— PROMPT —
Reproduce every one of the rows below verbatim, keeping each character and line break unchanged.

— RECORDS TO PROCESS —
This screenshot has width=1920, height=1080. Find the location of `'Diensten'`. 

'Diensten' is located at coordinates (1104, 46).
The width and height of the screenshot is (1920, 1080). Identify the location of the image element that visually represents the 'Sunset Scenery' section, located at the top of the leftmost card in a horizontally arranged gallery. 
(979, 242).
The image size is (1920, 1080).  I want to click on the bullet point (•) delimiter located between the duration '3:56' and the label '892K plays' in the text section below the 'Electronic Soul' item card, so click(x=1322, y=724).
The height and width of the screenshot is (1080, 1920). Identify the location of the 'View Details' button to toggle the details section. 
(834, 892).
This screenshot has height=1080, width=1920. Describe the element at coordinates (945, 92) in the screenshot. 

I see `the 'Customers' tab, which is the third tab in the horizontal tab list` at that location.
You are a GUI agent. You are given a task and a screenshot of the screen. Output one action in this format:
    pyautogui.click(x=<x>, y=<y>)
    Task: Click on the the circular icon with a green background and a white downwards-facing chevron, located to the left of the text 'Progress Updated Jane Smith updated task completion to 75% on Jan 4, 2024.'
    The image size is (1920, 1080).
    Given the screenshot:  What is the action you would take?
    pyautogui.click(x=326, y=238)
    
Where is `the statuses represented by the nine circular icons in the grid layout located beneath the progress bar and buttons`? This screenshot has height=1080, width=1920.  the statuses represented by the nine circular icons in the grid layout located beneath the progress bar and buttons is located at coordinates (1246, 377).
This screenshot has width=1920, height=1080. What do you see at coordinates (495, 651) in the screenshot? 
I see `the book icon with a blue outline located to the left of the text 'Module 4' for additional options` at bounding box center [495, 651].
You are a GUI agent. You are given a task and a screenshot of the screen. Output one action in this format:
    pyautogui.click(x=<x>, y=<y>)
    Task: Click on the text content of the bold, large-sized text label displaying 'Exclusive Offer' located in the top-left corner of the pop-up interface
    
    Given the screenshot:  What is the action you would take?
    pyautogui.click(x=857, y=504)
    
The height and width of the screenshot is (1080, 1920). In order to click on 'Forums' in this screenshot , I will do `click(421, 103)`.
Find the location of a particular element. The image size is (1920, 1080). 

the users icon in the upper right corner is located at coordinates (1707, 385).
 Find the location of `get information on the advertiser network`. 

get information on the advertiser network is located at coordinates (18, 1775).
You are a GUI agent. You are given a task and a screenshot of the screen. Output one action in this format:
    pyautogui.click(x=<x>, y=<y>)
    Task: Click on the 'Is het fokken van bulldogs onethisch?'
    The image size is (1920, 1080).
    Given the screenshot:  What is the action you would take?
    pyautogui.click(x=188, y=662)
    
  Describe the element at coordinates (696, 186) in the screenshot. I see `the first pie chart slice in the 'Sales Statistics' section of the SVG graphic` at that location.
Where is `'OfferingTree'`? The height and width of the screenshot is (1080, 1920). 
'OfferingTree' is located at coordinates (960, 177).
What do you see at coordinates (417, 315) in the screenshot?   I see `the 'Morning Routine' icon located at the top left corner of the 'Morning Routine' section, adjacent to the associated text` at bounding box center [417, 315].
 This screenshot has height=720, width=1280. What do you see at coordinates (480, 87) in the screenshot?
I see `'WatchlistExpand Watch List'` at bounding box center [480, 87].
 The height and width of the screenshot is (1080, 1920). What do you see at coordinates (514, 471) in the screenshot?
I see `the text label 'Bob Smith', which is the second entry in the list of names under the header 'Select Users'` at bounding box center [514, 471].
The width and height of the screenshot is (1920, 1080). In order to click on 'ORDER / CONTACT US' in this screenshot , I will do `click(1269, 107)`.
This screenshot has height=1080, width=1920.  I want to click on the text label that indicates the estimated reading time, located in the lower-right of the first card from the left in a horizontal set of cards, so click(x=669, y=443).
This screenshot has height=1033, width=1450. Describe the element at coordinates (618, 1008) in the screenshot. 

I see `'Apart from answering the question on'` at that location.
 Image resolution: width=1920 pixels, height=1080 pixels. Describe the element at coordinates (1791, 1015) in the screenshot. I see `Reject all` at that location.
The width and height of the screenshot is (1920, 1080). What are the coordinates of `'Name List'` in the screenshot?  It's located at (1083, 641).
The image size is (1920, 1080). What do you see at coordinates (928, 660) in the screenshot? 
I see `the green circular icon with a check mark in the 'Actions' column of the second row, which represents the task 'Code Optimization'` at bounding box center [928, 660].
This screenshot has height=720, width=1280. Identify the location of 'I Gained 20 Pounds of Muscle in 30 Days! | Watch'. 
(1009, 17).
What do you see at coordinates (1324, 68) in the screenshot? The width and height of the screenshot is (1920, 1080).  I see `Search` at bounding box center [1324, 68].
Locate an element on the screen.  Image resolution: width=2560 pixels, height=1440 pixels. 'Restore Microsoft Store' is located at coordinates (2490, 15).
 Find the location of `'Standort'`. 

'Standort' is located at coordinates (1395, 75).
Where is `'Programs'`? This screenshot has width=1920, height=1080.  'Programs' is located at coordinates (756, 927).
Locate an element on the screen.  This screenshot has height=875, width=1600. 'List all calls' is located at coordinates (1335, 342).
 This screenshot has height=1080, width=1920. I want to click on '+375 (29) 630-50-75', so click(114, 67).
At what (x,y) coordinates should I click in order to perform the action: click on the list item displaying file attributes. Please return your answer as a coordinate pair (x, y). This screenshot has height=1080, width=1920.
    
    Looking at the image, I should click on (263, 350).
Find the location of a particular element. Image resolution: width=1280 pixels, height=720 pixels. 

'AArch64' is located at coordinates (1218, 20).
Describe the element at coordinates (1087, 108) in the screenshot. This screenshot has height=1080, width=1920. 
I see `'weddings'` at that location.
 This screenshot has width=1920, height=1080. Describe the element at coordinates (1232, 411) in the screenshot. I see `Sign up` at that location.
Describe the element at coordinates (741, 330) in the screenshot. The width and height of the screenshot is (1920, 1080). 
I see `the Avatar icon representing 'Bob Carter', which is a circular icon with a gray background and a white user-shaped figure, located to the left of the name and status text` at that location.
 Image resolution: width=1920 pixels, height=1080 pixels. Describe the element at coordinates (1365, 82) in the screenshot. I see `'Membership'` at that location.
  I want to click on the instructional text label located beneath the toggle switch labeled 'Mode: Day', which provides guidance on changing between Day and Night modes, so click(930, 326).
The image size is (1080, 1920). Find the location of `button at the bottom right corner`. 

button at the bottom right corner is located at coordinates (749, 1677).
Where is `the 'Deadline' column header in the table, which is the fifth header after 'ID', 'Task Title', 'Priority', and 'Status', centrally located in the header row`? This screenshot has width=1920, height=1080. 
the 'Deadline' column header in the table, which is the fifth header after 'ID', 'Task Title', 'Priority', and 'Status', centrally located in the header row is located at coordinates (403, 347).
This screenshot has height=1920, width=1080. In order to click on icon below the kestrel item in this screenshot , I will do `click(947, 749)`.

— SOLUTION FOR THIS EXERCISE —
This screenshot has width=1920, height=1080. Find the location of `'Diensten'`. 

'Diensten' is located at coordinates (1104, 46).
The width and height of the screenshot is (1920, 1080). Identify the location of the image element that visually represents the 'Sunset Scenery' section, located at the top of the leftmost card in a horizontally arranged gallery. 
(979, 242).
The image size is (1920, 1080).  I want to click on the bullet point (•) delimiter located between the duration '3:56' and the label '892K plays' in the text section below the 'Electronic Soul' item card, so click(x=1322, y=724).
The height and width of the screenshot is (1080, 1920). Identify the location of the 'View Details' button to toggle the details section. 
(834, 892).
This screenshot has height=1080, width=1920. Describe the element at coordinates (945, 92) in the screenshot. 

I see `the 'Customers' tab, which is the third tab in the horizontal tab list` at that location.
You are a GUI agent. You are given a task and a screenshot of the screen. Output one action in this format:
    pyautogui.click(x=<x>, y=<y>)
    Task: Click on the the circular icon with a green background and a white downwards-facing chevron, located to the left of the text 'Progress Updated Jane Smith updated task completion to 75% on Jan 4, 2024.'
    The image size is (1920, 1080).
    Given the screenshot:  What is the action you would take?
    pyautogui.click(x=326, y=238)
    
Where is `the statuses represented by the nine circular icons in the grid layout located beneath the progress bar and buttons`? This screenshot has height=1080, width=1920.  the statuses represented by the nine circular icons in the grid layout located beneath the progress bar and buttons is located at coordinates (1246, 377).
This screenshot has width=1920, height=1080. What do you see at coordinates (495, 651) in the screenshot? 
I see `the book icon with a blue outline located to the left of the text 'Module 4' for additional options` at bounding box center [495, 651].
You are a GUI agent. You are given a task and a screenshot of the screen. Output one action in this format:
    pyautogui.click(x=<x>, y=<y>)
    Task: Click on the text content of the bold, large-sized text label displaying 'Exclusive Offer' located in the top-left corner of the pop-up interface
    
    Given the screenshot:  What is the action you would take?
    pyautogui.click(x=857, y=504)
    
The height and width of the screenshot is (1080, 1920). In order to click on 'Forums' in this screenshot , I will do `click(421, 103)`.
Find the location of a particular element. The image size is (1920, 1080). 

the users icon in the upper right corner is located at coordinates (1707, 385).
 Find the location of `get information on the advertiser network`. 

get information on the advertiser network is located at coordinates (18, 1775).
You are a GUI agent. You are given a task and a screenshot of the screen. Output one action in this format:
    pyautogui.click(x=<x>, y=<y>)
    Task: Click on the 'Is het fokken van bulldogs onethisch?'
    The image size is (1920, 1080).
    Given the screenshot:  What is the action you would take?
    pyautogui.click(x=188, y=662)
    
  Describe the element at coordinates (696, 186) in the screenshot. I see `the first pie chart slice in the 'Sales Statistics' section of the SVG graphic` at that location.
Where is `'OfferingTree'`? The height and width of the screenshot is (1080, 1920). 
'OfferingTree' is located at coordinates (960, 177).
What do you see at coordinates (417, 315) in the screenshot?   I see `the 'Morning Routine' icon located at the top left corner of the 'Morning Routine' section, adjacent to the associated text` at bounding box center [417, 315].
 This screenshot has height=720, width=1280. What do you see at coordinates (480, 87) in the screenshot?
I see `'WatchlistExpand Watch List'` at bounding box center [480, 87].
 The height and width of the screenshot is (1080, 1920). What do you see at coordinates (514, 471) in the screenshot?
I see `the text label 'Bob Smith', which is the second entry in the list of names under the header 'Select Users'` at bounding box center [514, 471].
The width and height of the screenshot is (1920, 1080). In order to click on 'ORDER / CONTACT US' in this screenshot , I will do `click(1269, 107)`.
This screenshot has height=1080, width=1920.  I want to click on the text label that indicates the estimated reading time, located in the lower-right of the first card from the left in a horizontal set of cards, so click(x=669, y=443).
This screenshot has height=1033, width=1450. Describe the element at coordinates (618, 1008) in the screenshot. 

I see `'Apart from answering the question on'` at that location.
 Image resolution: width=1920 pixels, height=1080 pixels. Describe the element at coordinates (1791, 1015) in the screenshot. I see `Reject all` at that location.
The width and height of the screenshot is (1920, 1080). What are the coordinates of `'Name List'` in the screenshot?  It's located at (1083, 641).
The image size is (1920, 1080). What do you see at coordinates (928, 660) in the screenshot? 
I see `the green circular icon with a check mark in the 'Actions' column of the second row, which represents the task 'Code Optimization'` at bounding box center [928, 660].
This screenshot has height=720, width=1280. Identify the location of 'I Gained 20 Pounds of Muscle in 30 Days! | Watch'. 
(1009, 17).
What do you see at coordinates (1324, 68) in the screenshot? The width and height of the screenshot is (1920, 1080).  I see `Search` at bounding box center [1324, 68].
Locate an element on the screen.  Image resolution: width=2560 pixels, height=1440 pixels. 'Restore Microsoft Store' is located at coordinates (2490, 15).
 Find the location of `'Standort'`. 

'Standort' is located at coordinates (1395, 75).
Where is `'Programs'`? This screenshot has width=1920, height=1080.  'Programs' is located at coordinates (756, 927).
Locate an element on the screen.  This screenshot has height=875, width=1600. 'List all calls' is located at coordinates (1335, 342).
 This screenshot has height=1080, width=1920. I want to click on '+375 (29) 630-50-75', so click(114, 67).
At what (x,y) coordinates should I click in order to perform the action: click on the list item displaying file attributes. Please return your answer as a coordinate pair (x, y). This screenshot has height=1080, width=1920.
    
    Looking at the image, I should click on (263, 350).
Find the location of a particular element. Image resolution: width=1280 pixels, height=720 pixels. 

'AArch64' is located at coordinates (1218, 20).
Describe the element at coordinates (1087, 108) in the screenshot. This screenshot has height=1080, width=1920. 
I see `'weddings'` at that location.
 This screenshot has width=1920, height=1080. Describe the element at coordinates (1232, 411) in the screenshot. I see `Sign up` at that location.
Describe the element at coordinates (741, 330) in the screenshot. The width and height of the screenshot is (1920, 1080). 
I see `the Avatar icon representing 'Bob Carter', which is a circular icon with a gray background and a white user-shaped figure, located to the left of the name and status text` at that location.
 Image resolution: width=1920 pixels, height=1080 pixels. Describe the element at coordinates (1365, 82) in the screenshot. I see `'Membership'` at that location.
  I want to click on the instructional text label located beneath the toggle switch labeled 'Mode: Day', which provides guidance on changing between Day and Night modes, so click(930, 326).
The image size is (1080, 1920). Find the location of `button at the bottom right corner`. 

button at the bottom right corner is located at coordinates (749, 1677).
Where is `the 'Deadline' column header in the table, which is the fifth header after 'ID', 'Task Title', 'Priority', and 'Status', centrally located in the header row`? This screenshot has width=1920, height=1080. 
the 'Deadline' column header in the table, which is the fifth header after 'ID', 'Task Title', 'Priority', and 'Status', centrally located in the header row is located at coordinates (403, 347).
This screenshot has height=1920, width=1080. In order to click on icon below the kestrel item in this screenshot , I will do `click(947, 749)`.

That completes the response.